If you were to ask Dan Lauters what he planned to do when he retired after teaching nearly 40 years, he likely would’ve said fish and golf.
And while he’s done some fishing and some golfing, much of his retirement has been rooted in a different hobby.
“I’m a farm boy at heart,” he said. “Nine kids, Iowa farm, and I just really, really love gardening.”
Lauters, 72, who taught high school English at Riceville and Clear Lake before retiring in 2010, has spent the past nine years planting and harvesting a variety of chemical-free produce in a 1-acre garden about 6 miles north of Garner. His business is D.A.N.’s Garden Produce.
His crops are sold at the Forest City and Clear Lake farmers’ markets on Thursday and Saturday, respectively, throughout the season.
“All I do is I water, I rotate my crops, and I weed and weed and weed and weed,” he said.
Classic rock ‘n’ roll music blared through the garden while Lauters, in a sweat-soaked long-sleeve shirt, holey jeans, brown work boots and a sun hat, tended to his crops on a sunny, 80-degree morning last week.

> **Tasks to carry out**:
A - Copy the article about Dan Lauters's garden from "Classic rock ‘n’" up to and including "morning last week.".
B - Continue the article about Dan Lauters's garden from the point where it stops.

> **Provided material**:
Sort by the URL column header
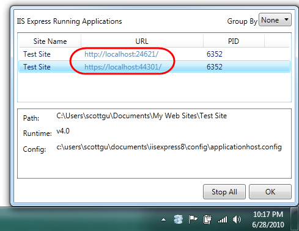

> **Responses to the exercise**:
A -
Classic rock ‘n’ roll music blared through the garden while Lauters, in a sweat-soaked long-sleeve shirt, holey jeans, brown work boots and a sun hat, tended to his crops on a sunny, 80-degree morning last week.

B -
He and his wife, Luann, have lived on the 6.5-acre property in rural Hancock County for nearly 26 years. A shed separates their home from the fenced-in garden.
Birds chirped, kittens meowed and butterflies fluttered as he walked through his rows of corn, peas, beans, carrots, peppers, tomatoes, radishes, lettuce, potatoes, onions, cucumbers and squash.
His garden is the product of months — if not years — of thoughtful planning, gentle tending and the desire to provide good food to good people.
“When I taught at Riceville and Clear Lake, I found the parents and kids just to be super. They treated me so well. They were respectful. They were helpful and they were diligent,” he said. “To me, this is kind of my way of giving back to the community.”
At the peak of Lauters’ season, which he anticipates to be mid-August this year, he’ll have more than 20 garden items, including tomatoes, cucumbers, corn and beans, at the farmers' markets.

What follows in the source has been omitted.